### Goal of the exercise
Output each entry exactly; skip nothing.

### Source data
━━━━

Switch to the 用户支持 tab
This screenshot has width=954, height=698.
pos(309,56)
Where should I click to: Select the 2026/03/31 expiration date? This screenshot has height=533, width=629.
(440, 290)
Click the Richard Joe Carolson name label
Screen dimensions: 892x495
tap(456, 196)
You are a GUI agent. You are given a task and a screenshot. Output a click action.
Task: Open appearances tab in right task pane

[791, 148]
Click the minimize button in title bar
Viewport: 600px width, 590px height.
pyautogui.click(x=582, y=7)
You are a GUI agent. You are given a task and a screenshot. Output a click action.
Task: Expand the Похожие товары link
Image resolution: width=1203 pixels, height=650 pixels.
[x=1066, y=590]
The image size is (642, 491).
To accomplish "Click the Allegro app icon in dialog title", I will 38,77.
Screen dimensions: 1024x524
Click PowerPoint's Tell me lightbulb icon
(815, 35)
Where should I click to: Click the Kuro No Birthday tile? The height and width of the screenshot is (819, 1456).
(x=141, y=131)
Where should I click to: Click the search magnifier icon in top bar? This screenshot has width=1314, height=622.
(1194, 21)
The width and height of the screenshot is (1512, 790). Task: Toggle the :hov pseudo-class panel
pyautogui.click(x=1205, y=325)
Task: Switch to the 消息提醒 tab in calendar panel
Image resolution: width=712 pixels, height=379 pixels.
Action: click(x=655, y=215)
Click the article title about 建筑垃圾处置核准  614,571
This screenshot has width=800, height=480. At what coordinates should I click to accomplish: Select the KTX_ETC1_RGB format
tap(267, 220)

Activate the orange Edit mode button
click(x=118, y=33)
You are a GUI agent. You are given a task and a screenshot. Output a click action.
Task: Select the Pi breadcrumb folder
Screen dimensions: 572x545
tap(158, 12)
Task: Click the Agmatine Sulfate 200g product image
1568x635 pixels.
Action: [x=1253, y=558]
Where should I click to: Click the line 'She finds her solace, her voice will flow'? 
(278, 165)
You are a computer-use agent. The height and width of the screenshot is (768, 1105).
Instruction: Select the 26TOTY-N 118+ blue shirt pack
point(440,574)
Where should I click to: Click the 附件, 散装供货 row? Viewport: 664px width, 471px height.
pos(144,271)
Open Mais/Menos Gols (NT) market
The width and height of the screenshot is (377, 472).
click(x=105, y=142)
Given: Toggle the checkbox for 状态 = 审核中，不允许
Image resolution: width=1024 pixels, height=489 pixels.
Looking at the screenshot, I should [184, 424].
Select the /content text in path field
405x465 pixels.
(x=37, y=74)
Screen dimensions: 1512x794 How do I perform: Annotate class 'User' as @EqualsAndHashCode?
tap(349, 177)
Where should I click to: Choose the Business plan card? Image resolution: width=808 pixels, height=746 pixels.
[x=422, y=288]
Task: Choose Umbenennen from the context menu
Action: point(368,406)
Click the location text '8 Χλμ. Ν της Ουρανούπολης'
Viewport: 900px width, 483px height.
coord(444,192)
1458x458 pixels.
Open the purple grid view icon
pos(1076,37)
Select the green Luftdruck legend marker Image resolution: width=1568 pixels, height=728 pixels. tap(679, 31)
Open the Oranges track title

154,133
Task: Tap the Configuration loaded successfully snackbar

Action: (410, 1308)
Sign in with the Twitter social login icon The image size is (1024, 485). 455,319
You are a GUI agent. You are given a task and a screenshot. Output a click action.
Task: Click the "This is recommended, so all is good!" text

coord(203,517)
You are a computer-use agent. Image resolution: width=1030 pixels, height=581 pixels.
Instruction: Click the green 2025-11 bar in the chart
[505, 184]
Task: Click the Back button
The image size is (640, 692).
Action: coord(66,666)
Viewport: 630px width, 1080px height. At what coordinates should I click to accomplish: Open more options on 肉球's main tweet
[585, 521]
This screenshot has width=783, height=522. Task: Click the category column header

━━━━

### Solution for this exercise
Switch to the 用户支持 tab
This screenshot has width=954, height=698.
pos(309,56)
Where should I click to: Select the 2026/03/31 expiration date? This screenshot has height=533, width=629.
(440, 290)
Click the Richard Joe Carolson name label
Screen dimensions: 892x495
tap(456, 196)
You are a GUI agent. You are given a task and a screenshot. Output a click action.
Task: Open appearances tab in right task pane

[791, 148]
Click the minimize button in title bar
Viewport: 600px width, 590px height.
pyautogui.click(x=582, y=7)
You are a GUI agent. You are given a task and a screenshot. Output a click action.
Task: Expand the Похожие товары link
Image resolution: width=1203 pixels, height=650 pixels.
[x=1066, y=590]
The image size is (642, 491).
To accomplish "Click the Allegro app icon in dialog title", I will 38,77.
Screen dimensions: 1024x524
Click PowerPoint's Tell me lightbulb icon
(815, 35)
Where should I click to: Click the Kuro No Birthday tile? The height and width of the screenshot is (819, 1456).
(x=141, y=131)
Where should I click to: Click the search magnifier icon in top bar? This screenshot has width=1314, height=622.
(1194, 21)
The width and height of the screenshot is (1512, 790). Task: Toggle the :hov pseudo-class panel
pyautogui.click(x=1205, y=325)
Task: Switch to the 消息提醒 tab in calendar panel
Image resolution: width=712 pixels, height=379 pixels.
Action: click(x=655, y=215)
Click the article title about 建筑垃圾处置核准  614,571
This screenshot has width=800, height=480. At what coordinates should I click to accomplish: Select the KTX_ETC1_RGB format
tap(267, 220)

Activate the orange Edit mode button
click(x=118, y=33)
You are a GUI agent. You are given a task and a screenshot. Output a click action.
Task: Select the Pi breadcrumb folder
Screen dimensions: 572x545
tap(158, 12)
Task: Click the Agmatine Sulfate 200g product image
1568x635 pixels.
Action: [x=1253, y=558]
Where should I click to: Click the line 'She finds her solace, her voice will flow'? 
(278, 165)
You are a computer-use agent. The height and width of the screenshot is (768, 1105).
Instruction: Select the 26TOTY-N 118+ blue shirt pack
point(440,574)
Where should I click to: Click the 附件, 散装供货 row? Viewport: 664px width, 471px height.
pos(144,271)
Open Mais/Menos Gols (NT) market
The width and height of the screenshot is (377, 472).
click(x=105, y=142)
Given: Toggle the checkbox for 状态 = 审核中，不允许
Image resolution: width=1024 pixels, height=489 pixels.
Looking at the screenshot, I should [184, 424].
Select the /content text in path field
405x465 pixels.
(x=37, y=74)
Screen dimensions: 1512x794 How do I perform: Annotate class 'User' as @EqualsAndHashCode?
tap(349, 177)
Where should I click to: Choose the Business plan card? Image resolution: width=808 pixels, height=746 pixels.
[x=422, y=288]
Task: Choose Umbenennen from the context menu
Action: point(368,406)
Click the location text '8 Χλμ. Ν της Ουρανούπολης'
Viewport: 900px width, 483px height.
coord(444,192)
1458x458 pixels.
Open the purple grid view icon
pos(1076,37)
Select the green Luftdruck legend marker Image resolution: width=1568 pixels, height=728 pixels. tap(679, 31)
Open the Oranges track title

154,133
Task: Tap the Configuration loaded successfully snackbar

Action: (410, 1308)
Sign in with the Twitter social login icon The image size is (1024, 485). 455,319
You are a GUI agent. You are given a task and a screenshot. Output a click action.
Task: Click the "This is recommended, so all is good!" text

coord(203,517)
You are a computer-use agent. Image resolution: width=1030 pixels, height=581 pixels.
Instruction: Click the green 2025-11 bar in the chart
[505, 184]
Task: Click the Back button
The image size is (640, 692).
Action: coord(66,666)
Viewport: 630px width, 1080px height. At what coordinates should I click to accomplish: Open more options on 肉球's main tweet
[585, 521]
This screenshot has width=783, height=522. Task: Click the category column header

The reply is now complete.